Supplied records:
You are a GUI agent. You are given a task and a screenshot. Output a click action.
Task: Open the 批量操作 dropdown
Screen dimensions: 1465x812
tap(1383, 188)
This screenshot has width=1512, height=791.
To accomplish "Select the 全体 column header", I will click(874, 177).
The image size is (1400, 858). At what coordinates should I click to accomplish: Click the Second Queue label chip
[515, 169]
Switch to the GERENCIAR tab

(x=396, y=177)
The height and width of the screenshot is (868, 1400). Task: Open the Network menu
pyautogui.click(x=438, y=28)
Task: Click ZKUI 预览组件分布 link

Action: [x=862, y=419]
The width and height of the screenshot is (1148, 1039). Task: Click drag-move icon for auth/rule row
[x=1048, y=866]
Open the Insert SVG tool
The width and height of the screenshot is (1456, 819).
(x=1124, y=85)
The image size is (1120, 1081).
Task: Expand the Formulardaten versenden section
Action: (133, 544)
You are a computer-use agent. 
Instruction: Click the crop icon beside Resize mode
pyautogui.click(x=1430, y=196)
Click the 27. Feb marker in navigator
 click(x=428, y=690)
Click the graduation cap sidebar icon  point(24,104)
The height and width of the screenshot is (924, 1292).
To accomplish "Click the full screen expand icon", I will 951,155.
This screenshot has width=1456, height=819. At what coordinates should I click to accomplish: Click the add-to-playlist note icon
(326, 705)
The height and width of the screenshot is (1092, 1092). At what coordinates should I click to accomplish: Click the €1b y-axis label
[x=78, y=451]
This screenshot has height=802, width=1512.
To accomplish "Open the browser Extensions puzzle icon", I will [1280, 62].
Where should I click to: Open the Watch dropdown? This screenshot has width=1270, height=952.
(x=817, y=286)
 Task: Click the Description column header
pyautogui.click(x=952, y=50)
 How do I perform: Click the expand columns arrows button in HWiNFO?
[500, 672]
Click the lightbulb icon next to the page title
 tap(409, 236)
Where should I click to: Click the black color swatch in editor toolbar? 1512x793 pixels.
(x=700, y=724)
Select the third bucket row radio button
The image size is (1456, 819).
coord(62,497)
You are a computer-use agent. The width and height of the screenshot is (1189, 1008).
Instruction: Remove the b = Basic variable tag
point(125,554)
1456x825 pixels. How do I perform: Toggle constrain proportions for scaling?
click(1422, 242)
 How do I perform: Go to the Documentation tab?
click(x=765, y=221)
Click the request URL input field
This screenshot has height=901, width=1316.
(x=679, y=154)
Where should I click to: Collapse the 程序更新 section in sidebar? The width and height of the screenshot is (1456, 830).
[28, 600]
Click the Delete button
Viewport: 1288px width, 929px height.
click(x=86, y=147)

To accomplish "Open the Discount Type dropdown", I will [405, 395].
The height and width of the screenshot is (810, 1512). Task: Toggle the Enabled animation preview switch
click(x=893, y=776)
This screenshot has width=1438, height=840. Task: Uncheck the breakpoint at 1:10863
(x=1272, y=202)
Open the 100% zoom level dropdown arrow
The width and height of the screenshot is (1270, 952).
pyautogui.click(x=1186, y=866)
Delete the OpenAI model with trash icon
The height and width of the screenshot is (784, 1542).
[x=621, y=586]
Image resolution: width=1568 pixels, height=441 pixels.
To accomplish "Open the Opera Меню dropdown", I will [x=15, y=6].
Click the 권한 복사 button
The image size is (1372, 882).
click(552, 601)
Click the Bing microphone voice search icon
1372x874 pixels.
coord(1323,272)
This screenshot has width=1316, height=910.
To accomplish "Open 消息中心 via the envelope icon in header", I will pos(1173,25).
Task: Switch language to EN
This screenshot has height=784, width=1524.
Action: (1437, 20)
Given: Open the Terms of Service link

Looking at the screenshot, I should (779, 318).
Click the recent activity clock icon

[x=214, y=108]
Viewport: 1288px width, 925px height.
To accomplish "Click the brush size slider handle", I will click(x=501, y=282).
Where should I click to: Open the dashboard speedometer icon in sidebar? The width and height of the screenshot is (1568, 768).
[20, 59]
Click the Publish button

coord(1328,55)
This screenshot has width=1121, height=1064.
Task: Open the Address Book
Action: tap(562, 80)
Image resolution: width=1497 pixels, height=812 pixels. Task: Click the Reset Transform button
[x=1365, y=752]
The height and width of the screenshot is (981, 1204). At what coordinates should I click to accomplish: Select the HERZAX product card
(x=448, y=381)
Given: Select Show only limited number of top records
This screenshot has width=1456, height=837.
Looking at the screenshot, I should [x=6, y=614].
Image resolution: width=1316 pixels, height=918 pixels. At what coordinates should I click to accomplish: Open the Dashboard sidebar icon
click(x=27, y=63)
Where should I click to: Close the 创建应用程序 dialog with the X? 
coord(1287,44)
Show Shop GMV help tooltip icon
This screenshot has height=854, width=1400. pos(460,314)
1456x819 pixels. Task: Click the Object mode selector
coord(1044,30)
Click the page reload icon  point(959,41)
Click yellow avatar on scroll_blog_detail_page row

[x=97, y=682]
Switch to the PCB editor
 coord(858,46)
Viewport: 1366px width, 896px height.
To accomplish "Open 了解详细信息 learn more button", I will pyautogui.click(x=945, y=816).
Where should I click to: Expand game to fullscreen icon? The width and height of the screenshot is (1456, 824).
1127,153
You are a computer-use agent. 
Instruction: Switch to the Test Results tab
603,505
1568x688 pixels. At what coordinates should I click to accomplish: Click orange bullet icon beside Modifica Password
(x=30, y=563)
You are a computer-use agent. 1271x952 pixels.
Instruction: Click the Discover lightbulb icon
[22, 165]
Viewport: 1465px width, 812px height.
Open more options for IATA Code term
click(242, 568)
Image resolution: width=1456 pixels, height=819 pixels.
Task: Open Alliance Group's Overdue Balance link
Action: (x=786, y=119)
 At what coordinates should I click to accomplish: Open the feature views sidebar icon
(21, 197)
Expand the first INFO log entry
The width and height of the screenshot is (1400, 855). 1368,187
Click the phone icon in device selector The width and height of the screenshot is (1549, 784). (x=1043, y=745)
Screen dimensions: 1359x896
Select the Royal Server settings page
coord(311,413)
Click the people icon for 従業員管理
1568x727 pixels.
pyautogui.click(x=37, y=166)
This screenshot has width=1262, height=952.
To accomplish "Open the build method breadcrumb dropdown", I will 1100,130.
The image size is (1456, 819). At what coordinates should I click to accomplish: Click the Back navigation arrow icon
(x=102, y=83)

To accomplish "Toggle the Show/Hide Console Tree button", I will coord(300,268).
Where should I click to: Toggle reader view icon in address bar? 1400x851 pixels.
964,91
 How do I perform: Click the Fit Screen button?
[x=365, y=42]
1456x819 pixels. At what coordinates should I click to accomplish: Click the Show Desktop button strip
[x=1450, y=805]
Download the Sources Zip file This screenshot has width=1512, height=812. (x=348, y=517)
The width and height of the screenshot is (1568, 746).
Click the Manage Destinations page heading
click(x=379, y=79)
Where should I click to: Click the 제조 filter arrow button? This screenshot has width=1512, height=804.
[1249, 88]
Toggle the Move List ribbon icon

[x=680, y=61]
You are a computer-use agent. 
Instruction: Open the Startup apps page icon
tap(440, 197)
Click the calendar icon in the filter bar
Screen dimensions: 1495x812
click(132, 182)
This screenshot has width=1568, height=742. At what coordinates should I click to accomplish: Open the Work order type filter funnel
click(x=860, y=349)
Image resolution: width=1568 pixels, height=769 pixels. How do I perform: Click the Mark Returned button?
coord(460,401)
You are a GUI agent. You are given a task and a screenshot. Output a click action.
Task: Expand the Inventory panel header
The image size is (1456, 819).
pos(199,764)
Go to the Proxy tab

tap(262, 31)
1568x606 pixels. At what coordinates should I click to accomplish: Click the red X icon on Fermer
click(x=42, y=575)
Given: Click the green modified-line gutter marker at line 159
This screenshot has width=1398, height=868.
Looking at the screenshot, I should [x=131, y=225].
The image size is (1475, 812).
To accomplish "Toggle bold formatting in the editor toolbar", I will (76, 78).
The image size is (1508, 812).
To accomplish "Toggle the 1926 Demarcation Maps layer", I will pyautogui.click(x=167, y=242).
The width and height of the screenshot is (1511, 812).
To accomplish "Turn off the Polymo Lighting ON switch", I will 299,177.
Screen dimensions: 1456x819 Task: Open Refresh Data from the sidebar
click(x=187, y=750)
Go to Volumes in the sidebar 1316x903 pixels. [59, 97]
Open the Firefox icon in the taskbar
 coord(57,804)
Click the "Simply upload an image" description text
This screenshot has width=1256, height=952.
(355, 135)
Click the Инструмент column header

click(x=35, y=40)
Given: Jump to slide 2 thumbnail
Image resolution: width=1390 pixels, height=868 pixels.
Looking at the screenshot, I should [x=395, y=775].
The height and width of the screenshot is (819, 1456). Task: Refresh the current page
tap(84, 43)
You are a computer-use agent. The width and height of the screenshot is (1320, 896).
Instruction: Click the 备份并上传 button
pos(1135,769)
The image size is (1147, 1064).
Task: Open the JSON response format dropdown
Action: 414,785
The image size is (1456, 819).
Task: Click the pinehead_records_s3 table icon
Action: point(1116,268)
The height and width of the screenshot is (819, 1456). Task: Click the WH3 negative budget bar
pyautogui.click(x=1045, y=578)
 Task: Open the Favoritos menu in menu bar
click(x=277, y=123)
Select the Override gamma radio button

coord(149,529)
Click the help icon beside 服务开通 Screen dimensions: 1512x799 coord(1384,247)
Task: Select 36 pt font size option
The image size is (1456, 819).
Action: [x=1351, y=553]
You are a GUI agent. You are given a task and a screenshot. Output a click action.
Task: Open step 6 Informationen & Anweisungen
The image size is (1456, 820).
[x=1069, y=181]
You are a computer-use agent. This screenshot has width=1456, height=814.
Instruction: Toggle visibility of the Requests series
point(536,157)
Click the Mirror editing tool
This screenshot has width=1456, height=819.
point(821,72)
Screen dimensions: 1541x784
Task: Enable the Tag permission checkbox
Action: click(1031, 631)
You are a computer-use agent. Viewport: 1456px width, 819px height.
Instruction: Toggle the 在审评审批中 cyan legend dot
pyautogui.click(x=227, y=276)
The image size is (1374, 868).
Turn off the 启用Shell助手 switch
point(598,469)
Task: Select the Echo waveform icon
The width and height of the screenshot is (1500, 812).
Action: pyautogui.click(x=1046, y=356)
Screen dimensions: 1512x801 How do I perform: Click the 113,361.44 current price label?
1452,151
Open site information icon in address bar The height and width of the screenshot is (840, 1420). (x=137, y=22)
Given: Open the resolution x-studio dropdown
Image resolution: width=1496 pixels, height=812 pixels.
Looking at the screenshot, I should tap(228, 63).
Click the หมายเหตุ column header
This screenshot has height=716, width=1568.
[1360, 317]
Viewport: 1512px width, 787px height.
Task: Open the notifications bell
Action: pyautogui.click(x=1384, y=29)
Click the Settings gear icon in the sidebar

The task: Give back the line containing "Task: Open step 6 Informationen & Anweisungen" and all the lines after it through the end of the records, unchanged.

Task response:
Task: Open step 6 Informationen & Anweisungen
The image size is (1456, 820).
[x=1069, y=181]
You are a computer-use agent. This screenshot has width=1456, height=814.
Instruction: Toggle visibility of the Requests series
point(536,157)
Click the Mirror editing tool
This screenshot has width=1456, height=819.
point(821,72)
Screen dimensions: 1541x784
Task: Enable the Tag permission checkbox
Action: click(1031, 631)
You are a computer-use agent. Viewport: 1456px width, 819px height.
Instruction: Toggle the 在审评审批中 cyan legend dot
pyautogui.click(x=227, y=276)
The image size is (1374, 868).
Turn off the 启用Shell助手 switch
point(598,469)
Task: Select the Echo waveform icon
The width and height of the screenshot is (1500, 812).
Action: pyautogui.click(x=1046, y=356)
Screen dimensions: 1512x801 How do I perform: Click the 113,361.44 current price label?
1452,151
Open site information icon in address bar The height and width of the screenshot is (840, 1420). (x=137, y=22)
Given: Open the resolution x-studio dropdown
Image resolution: width=1496 pixels, height=812 pixels.
Looking at the screenshot, I should tap(228, 63).
Click the หมายเหตุ column header
This screenshot has height=716, width=1568.
[1360, 317]
Viewport: 1512px width, 787px height.
Task: Open the notifications bell
Action: pyautogui.click(x=1384, y=29)
Click the Settings gear icon in the sidebar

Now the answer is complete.